TEXTE À LIRE:
========================================================================

Tokyo Revengers : une chance de tout recommencer

Les fans de manga ne sont sans doute pas passés à côté du phénomène de ce printemps : Tokyo Revengers. La série démarrée en 2017 revit sous l’impulsion d’un anime démarré cette année : l’occasion de revenir sur un titre excellent.

Le furyo manga est un genre particulier du manga qui met en scène des « racailles » typiquement japonaises, les furyos. Axés sur la violence et les confrontations entre les différentes bandes, les récits s’inscrivant dans cette tradition s’attachent souvent à illustrer le mal-être de ces marginaux et leur quête de rédemption lorsque, confrontés à l’âge adulte, ils découvrent le gout amer du regret.

Le furyo manga a longtemps été boudé en France (à l’exception notable de GTO), mais le genre connait ces derniers temps un regain d’intérêt grâce à un challenger de poids : Tokyo Revengers de Ken Wakui. La série, démarrée en 2017 et qui dénombre une vingtaine de tomes à ce jour, embrasse les codes du furyo tout en se dotant d’une griffe particulière tant graphique que narrative. Portée par un anime au succès incontestable, la série vit en ce moment une seconde naissance : vue d’ensemble d’un phénomène.

Guerres de gangs et sauts dans le temps

© Tokyo Revengers / Ken Wakui / Glénat

Durant ses années collèges, Takemichi Hanagaki était un furyo de petite envergure, du genre à recevoir plus de roustes qu’il n’en donnait. Une fois adulte, son quotidien fait de petits boulots peu gratifiants et de glande devant la télé l’enfonce petit à petit dans une morne apathie. Mais un jour devant la TV, il apprend qu’Hinata Naoko, la seule petite amie de sa vie, est morte des suites d’un conflit engendré par le Tokyo Manjikai, un des gangs les plus dangereux de la capitale.

Chamboulé par la nouvelle, il n’est pas au bout de ses peines lorsque, aux portes de la mort en chutant sur les rails du métro, il se retrouve propulsé 12 ans en arrière, dans son corps de collégien. Perdu, il découvre alors qu’il a non seulement le pouvoir d’influencer le futur, mais aussi de contrôler ces sauts temporels. S’offre alors à lui une chance de réparer ses erreurs de jeunesse et de prendre des meilleures décisions pour, à terme, sauver la vie d’Hinata. Pour ça une seule solution : infiltrer le gang responsable de sa mort et désamorcer la menace qu’il représente dans l’œuf.

========================================================================

JEU DE DONNÉES:

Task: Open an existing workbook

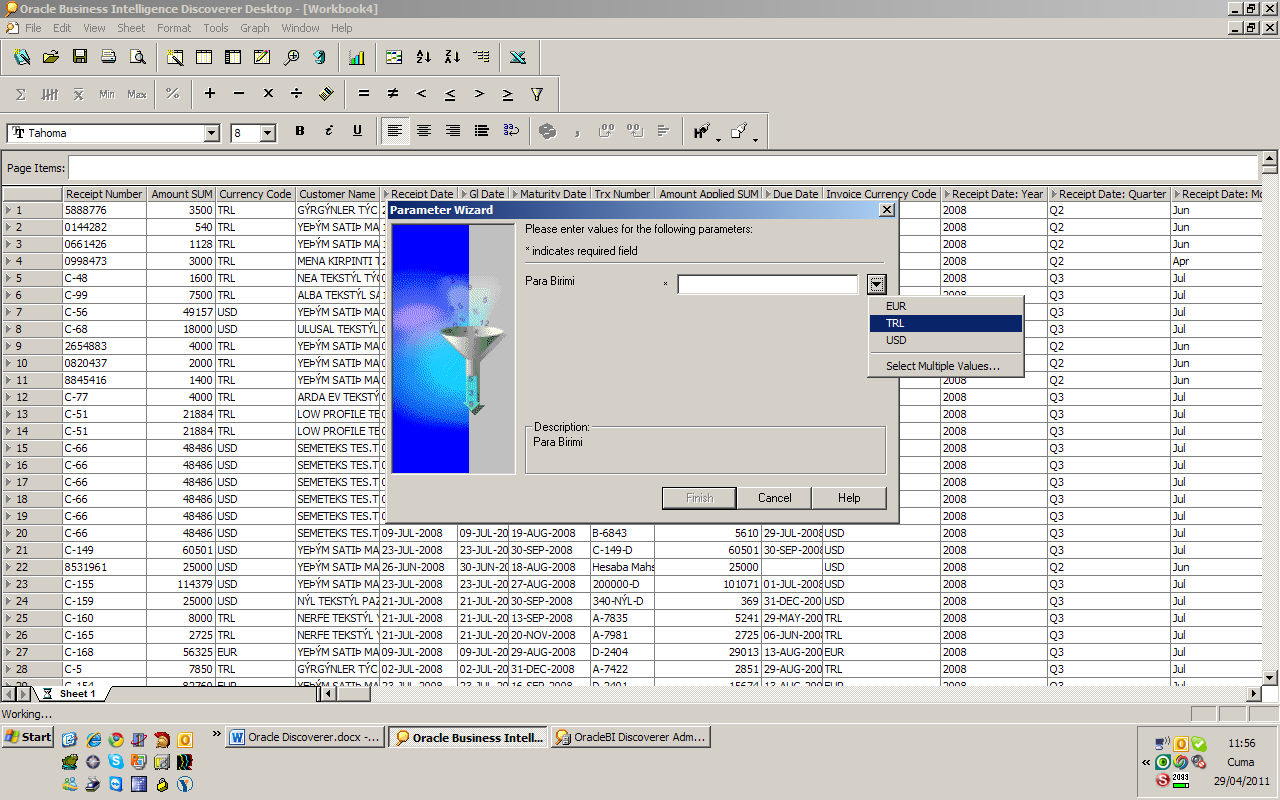Action: pyautogui.click(x=50, y=57)
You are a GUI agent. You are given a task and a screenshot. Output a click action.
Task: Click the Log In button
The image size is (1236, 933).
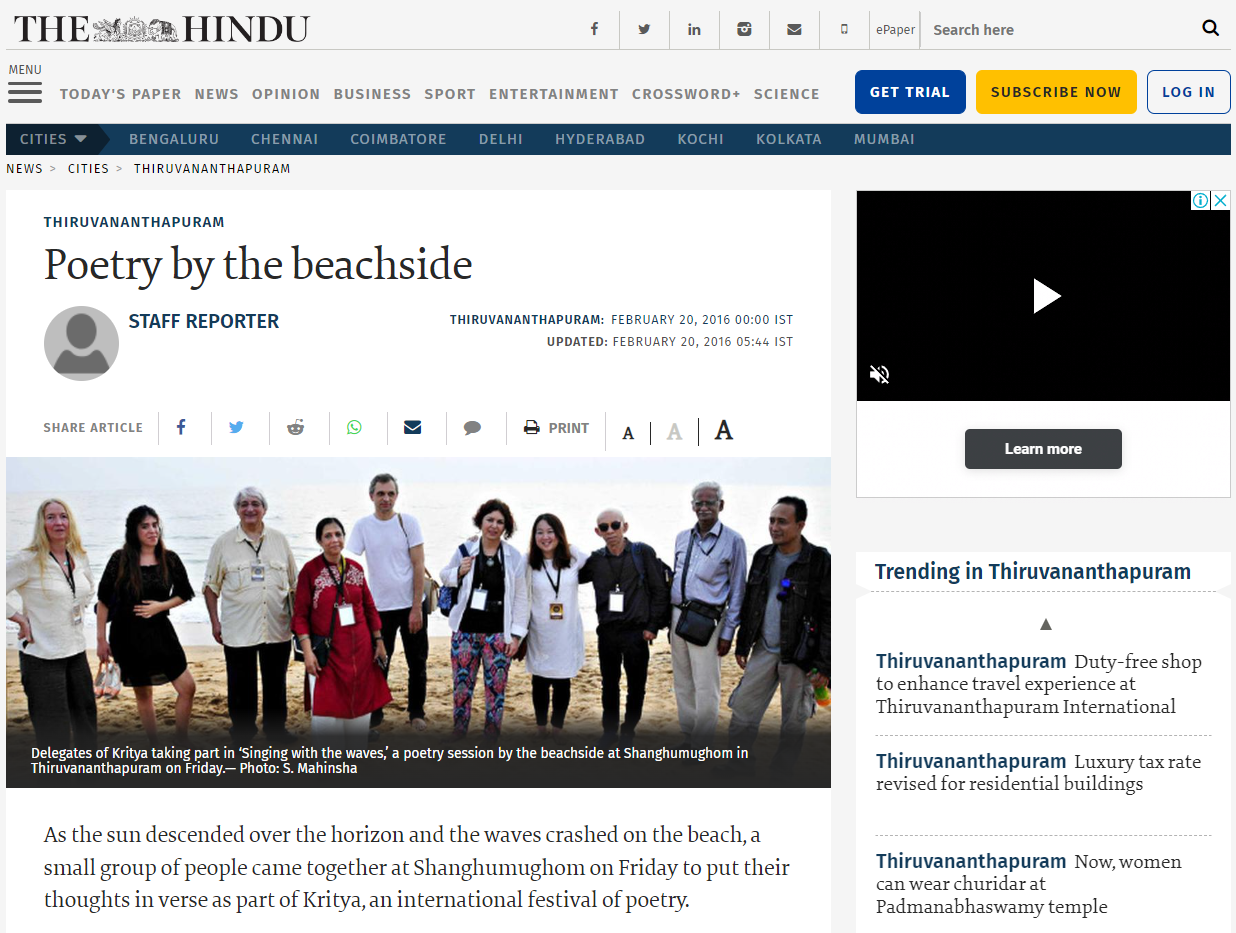1188,92
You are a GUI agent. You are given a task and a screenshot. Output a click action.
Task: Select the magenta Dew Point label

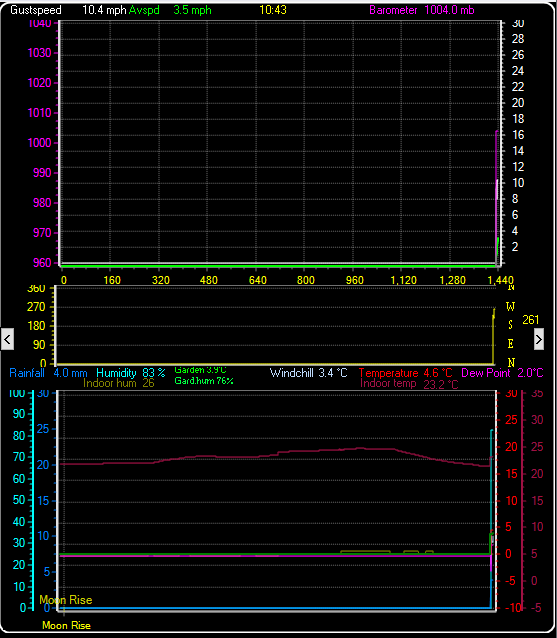click(485, 373)
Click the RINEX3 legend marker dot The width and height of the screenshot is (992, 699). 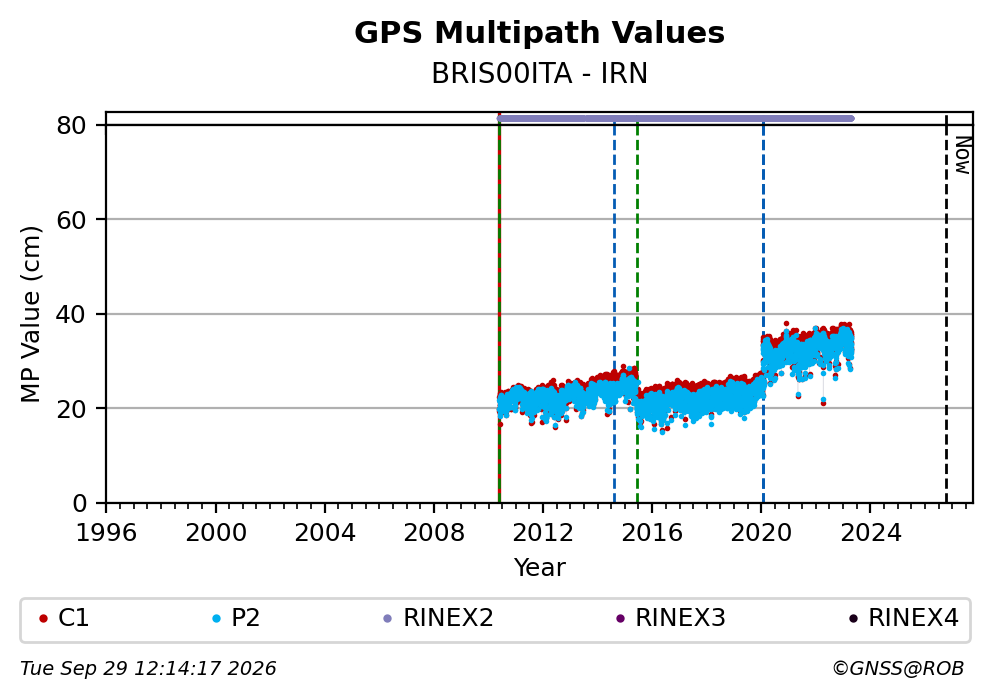pos(620,619)
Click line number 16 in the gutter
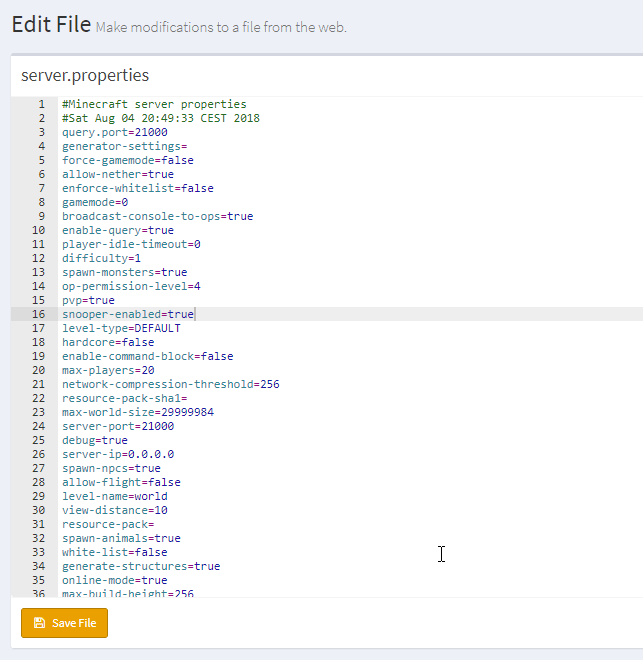Screen dimensions: 643x660 39,314

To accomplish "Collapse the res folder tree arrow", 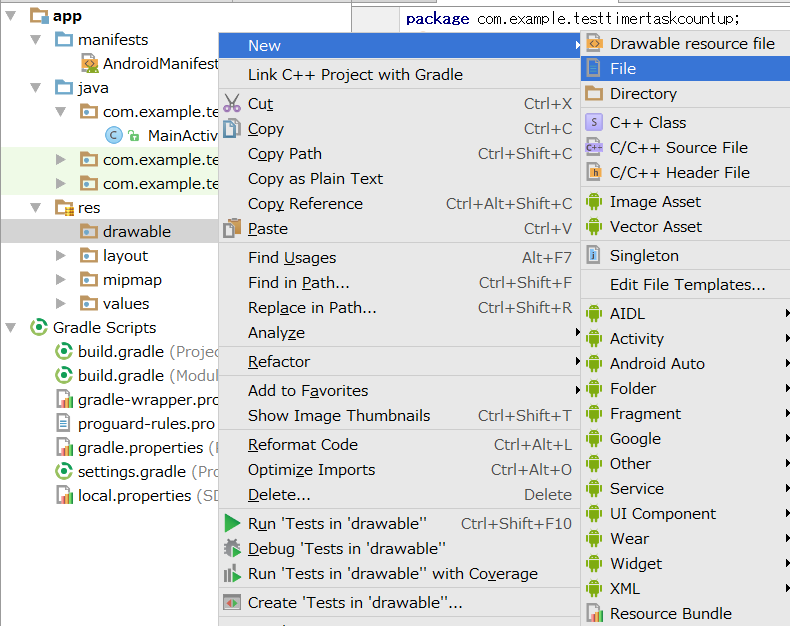I will click(37, 208).
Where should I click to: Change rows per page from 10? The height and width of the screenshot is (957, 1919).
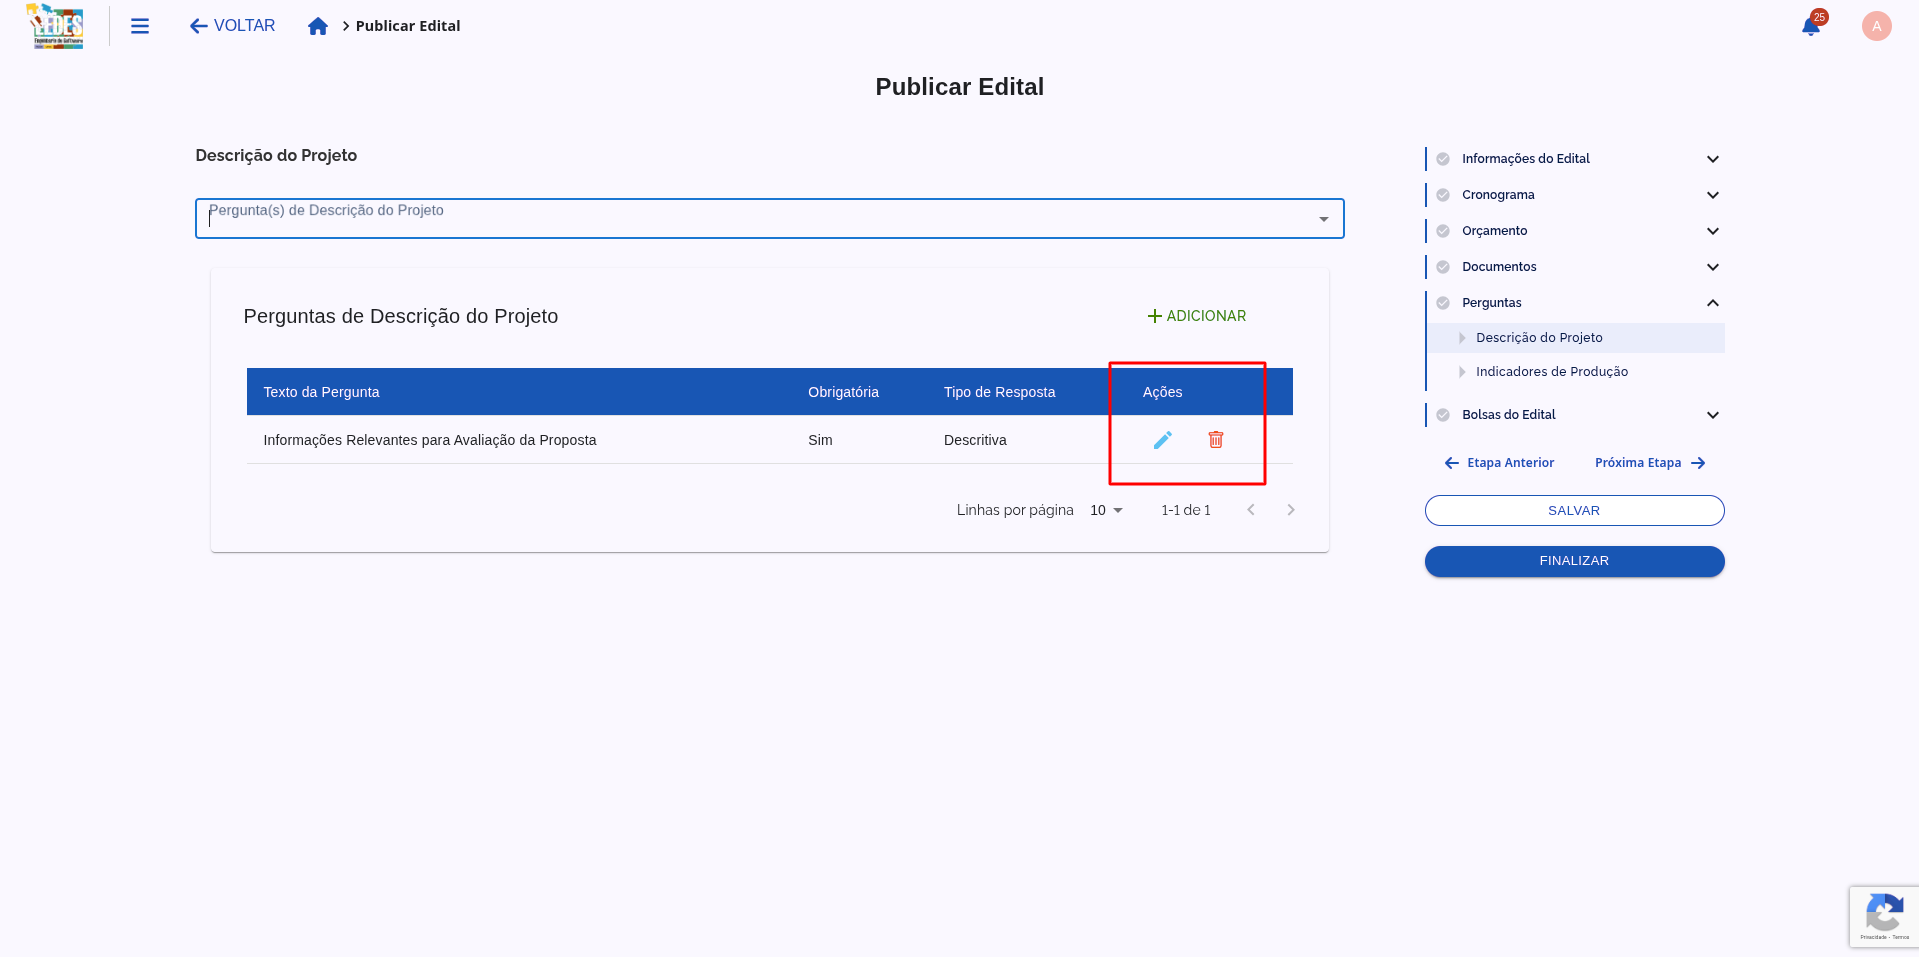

========================================================================

À FAIRE:
(a) Répondez à ces questions d'après l'article sur Tokyo Revengers :
(i) En quelle année la série a-t-elle démarré ?
(ii) Quel gang a engendré le conflit dont Hinata Naoko est morte ?
(iii) De combien d'années Takemichi est-il renvoyé en arrière ?
(b) Relevez, s'il vous plaît, toutes les personnes et tous les personnages désignés par leur nom dans l'article sur Tokyo Revengers.
(c) Rédigez la suite de l'article sur Tokyo Revengers à partir de sa dernière phrase.

RÉPONSES:
(a)
(i) En 2017.
(ii) Le Tokyo Manjikai.
(iii) De 12 ans.

(b) Ken Wakui, Takemichi Hanagaki, Hinata Naoko

(c)
D’emblée, Tokyo Revengers s’impose comme une série atypique. Adepte du regular with a twist, le titre s’empare du schéma furyo classique (un ancien loubard qui, adulte, regrette ses erreurs de jeunesse et s’engage sur la voie de la rédemption) en y ajoutant le principe du voyage dans le temps. Plus un prétexte narratif qu’un véritable parti pris, ces voyages dans le temps sont très vite mis en retrait par l’auteur au profit du véritable sujet de sa série : l’infiltration de Takemichi dans le gang, et le regard qu’il jette sur ses exactions de jeunesse. Lors de ses retours dans le présent, il peut en outre poursuivre son investigation, et constater directement les conséquences parfois désastreuses de ses choix, ainsi que les destins de ceux qu’il croise dans le passé.

Une chance de tout recommencer

Takemichi revit ses années collège tout en conservant son esprit d’adulte, ce qui l’amène à reconsidérer très sérieusement cette époque de sa vie, depuis le style vestimentaire de sa bande jusqu’à leurs motivations. Il se confronte à une réalité qu’il a plus ou moins refoulée en grandissant : un quotidien fait de violence, d’humiliation et de vengeance, très autodestructeur et dangereux. Il vit aussi une profonde remise en question : lâche, peureux et dégonflé, il comprend vite que son caractère ne lui permettra pas de sauver ceux qu’il aime.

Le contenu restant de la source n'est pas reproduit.